- [WHAT IS ASKED] Please retype each of the records below, keeping every line unchanged.

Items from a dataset
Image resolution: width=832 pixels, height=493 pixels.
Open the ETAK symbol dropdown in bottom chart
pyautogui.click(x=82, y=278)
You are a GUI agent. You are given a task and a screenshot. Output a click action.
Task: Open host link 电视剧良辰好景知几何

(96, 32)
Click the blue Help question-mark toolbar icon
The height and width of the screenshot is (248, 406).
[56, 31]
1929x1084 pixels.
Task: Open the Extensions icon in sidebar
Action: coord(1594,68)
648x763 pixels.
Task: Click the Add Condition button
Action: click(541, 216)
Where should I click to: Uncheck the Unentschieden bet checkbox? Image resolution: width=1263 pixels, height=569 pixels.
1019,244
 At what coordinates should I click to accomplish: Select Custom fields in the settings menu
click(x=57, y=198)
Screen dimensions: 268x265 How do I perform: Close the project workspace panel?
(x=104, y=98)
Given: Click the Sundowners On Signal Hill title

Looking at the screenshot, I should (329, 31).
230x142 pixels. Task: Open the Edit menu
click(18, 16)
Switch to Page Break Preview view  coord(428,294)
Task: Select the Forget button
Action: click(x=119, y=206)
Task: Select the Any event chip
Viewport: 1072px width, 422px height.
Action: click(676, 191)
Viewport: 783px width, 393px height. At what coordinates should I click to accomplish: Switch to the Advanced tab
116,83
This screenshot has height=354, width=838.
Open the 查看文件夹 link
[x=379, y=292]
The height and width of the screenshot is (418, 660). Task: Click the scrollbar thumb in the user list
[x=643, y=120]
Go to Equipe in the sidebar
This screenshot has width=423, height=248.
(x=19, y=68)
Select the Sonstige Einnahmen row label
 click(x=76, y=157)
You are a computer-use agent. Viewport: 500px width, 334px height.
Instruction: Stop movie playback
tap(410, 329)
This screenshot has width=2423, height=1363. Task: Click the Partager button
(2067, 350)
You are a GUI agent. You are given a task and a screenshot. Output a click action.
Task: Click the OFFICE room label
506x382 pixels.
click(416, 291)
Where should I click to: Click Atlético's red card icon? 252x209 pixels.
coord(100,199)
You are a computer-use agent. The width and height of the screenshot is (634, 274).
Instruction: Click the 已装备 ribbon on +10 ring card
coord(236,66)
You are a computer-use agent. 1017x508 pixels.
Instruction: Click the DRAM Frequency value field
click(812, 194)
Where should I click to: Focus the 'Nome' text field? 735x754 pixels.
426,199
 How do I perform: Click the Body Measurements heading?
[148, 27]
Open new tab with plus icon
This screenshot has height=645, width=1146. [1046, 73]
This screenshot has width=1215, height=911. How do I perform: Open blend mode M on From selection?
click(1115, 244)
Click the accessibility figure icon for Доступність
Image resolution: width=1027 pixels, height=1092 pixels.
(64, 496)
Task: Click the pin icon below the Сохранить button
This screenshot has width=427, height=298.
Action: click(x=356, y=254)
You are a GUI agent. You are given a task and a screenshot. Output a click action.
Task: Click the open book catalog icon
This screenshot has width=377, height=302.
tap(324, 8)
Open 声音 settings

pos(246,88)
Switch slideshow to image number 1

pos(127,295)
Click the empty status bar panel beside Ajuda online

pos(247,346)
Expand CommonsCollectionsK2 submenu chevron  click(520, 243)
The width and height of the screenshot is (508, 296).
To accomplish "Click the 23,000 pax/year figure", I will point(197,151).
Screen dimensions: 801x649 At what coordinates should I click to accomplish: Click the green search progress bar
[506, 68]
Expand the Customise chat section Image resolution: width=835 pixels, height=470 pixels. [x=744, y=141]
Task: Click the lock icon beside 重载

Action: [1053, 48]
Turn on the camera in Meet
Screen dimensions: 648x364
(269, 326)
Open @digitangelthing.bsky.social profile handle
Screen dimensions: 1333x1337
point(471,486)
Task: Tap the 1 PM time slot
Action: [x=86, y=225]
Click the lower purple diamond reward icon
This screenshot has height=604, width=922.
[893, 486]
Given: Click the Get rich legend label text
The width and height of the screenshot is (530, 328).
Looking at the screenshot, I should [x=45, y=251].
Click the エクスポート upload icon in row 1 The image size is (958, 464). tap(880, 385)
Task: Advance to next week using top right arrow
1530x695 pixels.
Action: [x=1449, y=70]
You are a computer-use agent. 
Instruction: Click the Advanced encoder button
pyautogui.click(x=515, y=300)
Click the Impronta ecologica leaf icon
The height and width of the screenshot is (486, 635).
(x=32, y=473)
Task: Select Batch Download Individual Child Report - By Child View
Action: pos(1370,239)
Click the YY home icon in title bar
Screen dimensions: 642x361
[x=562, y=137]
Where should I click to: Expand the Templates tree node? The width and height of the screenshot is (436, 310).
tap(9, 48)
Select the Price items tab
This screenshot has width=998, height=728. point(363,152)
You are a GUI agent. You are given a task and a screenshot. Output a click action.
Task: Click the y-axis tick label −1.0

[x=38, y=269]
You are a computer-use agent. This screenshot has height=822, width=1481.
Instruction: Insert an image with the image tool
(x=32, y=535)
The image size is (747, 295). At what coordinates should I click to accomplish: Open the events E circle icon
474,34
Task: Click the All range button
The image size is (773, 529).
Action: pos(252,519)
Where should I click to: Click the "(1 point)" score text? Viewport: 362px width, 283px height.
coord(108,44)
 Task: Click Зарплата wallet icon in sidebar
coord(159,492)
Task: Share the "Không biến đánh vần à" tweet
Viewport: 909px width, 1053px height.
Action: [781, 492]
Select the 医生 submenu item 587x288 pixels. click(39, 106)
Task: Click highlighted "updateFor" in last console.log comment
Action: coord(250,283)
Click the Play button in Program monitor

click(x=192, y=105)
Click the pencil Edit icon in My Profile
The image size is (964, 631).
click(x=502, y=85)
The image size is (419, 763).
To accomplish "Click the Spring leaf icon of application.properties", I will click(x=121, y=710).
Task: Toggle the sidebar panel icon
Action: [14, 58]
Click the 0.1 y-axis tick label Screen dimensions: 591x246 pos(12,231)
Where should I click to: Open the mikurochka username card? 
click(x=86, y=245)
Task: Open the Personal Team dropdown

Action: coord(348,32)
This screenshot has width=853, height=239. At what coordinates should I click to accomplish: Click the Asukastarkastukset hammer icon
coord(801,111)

- [ANSWER FOR THIS EXERCISE]
Image resolution: width=832 pixels, height=493 pixels.
Open the ETAK symbol dropdown in bottom chart
pyautogui.click(x=82, y=278)
You are a GUI agent. You are given a task and a screenshot. Output a click action.
Task: Open host link 电视剧良辰好景知几何

(96, 32)
Click the blue Help question-mark toolbar icon
The height and width of the screenshot is (248, 406).
[56, 31]
1929x1084 pixels.
Task: Open the Extensions icon in sidebar
Action: coord(1594,68)
648x763 pixels.
Task: Click the Add Condition button
Action: click(541, 216)
Where should I click to: Uncheck the Unentschieden bet checkbox? Image resolution: width=1263 pixels, height=569 pixels.
1019,244
 At what coordinates should I click to accomplish: Select Custom fields in the settings menu
click(x=57, y=198)
Screen dimensions: 268x265 How do I perform: Close the project workspace panel?
(x=104, y=98)
Given: Click the Sundowners On Signal Hill title

Looking at the screenshot, I should (329, 31).
230x142 pixels. Task: Open the Edit menu
click(18, 16)
Switch to Page Break Preview view  coord(428,294)
Task: Select the Forget button
Action: click(x=119, y=206)
Task: Select the Any event chip
Viewport: 1072px width, 422px height.
Action: click(676, 191)
Viewport: 783px width, 393px height. At what coordinates should I click to accomplish: Switch to the Advanced tab
116,83
This screenshot has height=354, width=838.
Open the 查看文件夹 link
[x=379, y=292]
The height and width of the screenshot is (418, 660). Task: Click the scrollbar thumb in the user list
[x=643, y=120]
Go to Equipe in the sidebar
This screenshot has width=423, height=248.
(x=19, y=68)
Select the Sonstige Einnahmen row label
 click(x=76, y=157)
You are a computer-use agent. Viewport: 500px width, 334px height.
Instruction: Stop movie playback
tap(410, 329)
This screenshot has width=2423, height=1363. Task: Click the Partager button
(2067, 350)
You are a GUI agent. You are given a task and a screenshot. Output a click action.
Task: Click the OFFICE room label
506x382 pixels.
click(416, 291)
Where should I click to: Click Atlético's red card icon? 252x209 pixels.
coord(100,199)
You are a computer-use agent. The width and height of the screenshot is (634, 274).
Instruction: Click the 已装备 ribbon on +10 ring card
coord(236,66)
You are a computer-use agent. 1017x508 pixels.
Instruction: Click the DRAM Frequency value field
click(812, 194)
Where should I click to: Focus the 'Nome' text field? 735x754 pixels.
426,199
 How do I perform: Click the Body Measurements heading?
[148, 27]
Open new tab with plus icon
This screenshot has height=645, width=1146. [1046, 73]
This screenshot has width=1215, height=911. How do I perform: Open blend mode M on From selection?
click(1115, 244)
Click the accessibility figure icon for Доступність
Image resolution: width=1027 pixels, height=1092 pixels.
(64, 496)
Task: Click the pin icon below the Сохранить button
This screenshot has width=427, height=298.
Action: click(x=356, y=254)
You are a GUI agent. You are given a task and a screenshot. Output a click action.
Task: Click the open book catalog icon
This screenshot has width=377, height=302.
tap(324, 8)
Open 声音 settings

pos(246,88)
Switch slideshow to image number 1

pos(127,295)
Click the empty status bar panel beside Ajuda online

pos(247,346)
Expand CommonsCollectionsK2 submenu chevron  click(520, 243)
The width and height of the screenshot is (508, 296).
To accomplish "Click the 23,000 pax/year figure", I will point(197,151).
Screen dimensions: 801x649 At what coordinates should I click to accomplish: Click the green search progress bar
[506, 68]
Expand the Customise chat section Image resolution: width=835 pixels, height=470 pixels. [x=744, y=141]
Task: Click the lock icon beside 重载

Action: [1053, 48]
Turn on the camera in Meet
Screen dimensions: 648x364
(269, 326)
Open @digitangelthing.bsky.social profile handle
Screen dimensions: 1333x1337
point(471,486)
Task: Tap the 1 PM time slot
Action: [x=86, y=225]
Click the lower purple diamond reward icon
This screenshot has height=604, width=922.
[893, 486]
Given: Click the Get rich legend label text
The width and height of the screenshot is (530, 328).
Looking at the screenshot, I should [x=45, y=251].
Click the エクスポート upload icon in row 1 The image size is (958, 464). tap(880, 385)
Task: Advance to next week using top right arrow
1530x695 pixels.
Action: [x=1449, y=70]
You are a computer-use agent. 
Instruction: Click the Advanced encoder button
pyautogui.click(x=515, y=300)
Click the Impronta ecologica leaf icon
The height and width of the screenshot is (486, 635).
(x=32, y=473)
Task: Select Batch Download Individual Child Report - By Child View
Action: pos(1370,239)
Click the YY home icon in title bar
Screen dimensions: 642x361
[x=562, y=137]
Where should I click to: Expand the Templates tree node? The width and height of the screenshot is (436, 310).
tap(9, 48)
Select the Price items tab
This screenshot has width=998, height=728. point(363,152)
You are a GUI agent. You are given a task and a screenshot. Output a click action.
Task: Click the y-axis tick label −1.0

[x=38, y=269]
You are a computer-use agent. This screenshot has height=822, width=1481.
Instruction: Insert an image with the image tool
(x=32, y=535)
The image size is (747, 295). At what coordinates should I click to accomplish: Open the events E circle icon
474,34
Task: Click the All range button
The image size is (773, 529).
Action: pos(252,519)
Where should I click to: Click the "(1 point)" score text? Viewport: 362px width, 283px height.
coord(108,44)
 Task: Click Зарплата wallet icon in sidebar
coord(159,492)
Task: Share the "Không biến đánh vần à" tweet
Viewport: 909px width, 1053px height.
Action: [781, 492]
Select the 医生 submenu item 587x288 pixels. click(39, 106)
Task: Click highlighted "updateFor" in last console.log comment
Action: coord(250,283)
Click the Play button in Program monitor

click(x=192, y=105)
Click the pencil Edit icon in My Profile
The image size is (964, 631).
click(x=502, y=85)
The image size is (419, 763).
To accomplish "Click the Spring leaf icon of application.properties", I will click(x=121, y=710).
Task: Toggle the sidebar panel icon
Action: [14, 58]
Click the 0.1 y-axis tick label Screen dimensions: 591x246 pos(12,231)
Where should I click to: Open the mikurochka username card? 
click(x=86, y=245)
Task: Open the Personal Team dropdown

Action: coord(348,32)
This screenshot has width=853, height=239. At what coordinates should I click to accomplish: Click the Asukastarkastukset hammer icon
coord(801,111)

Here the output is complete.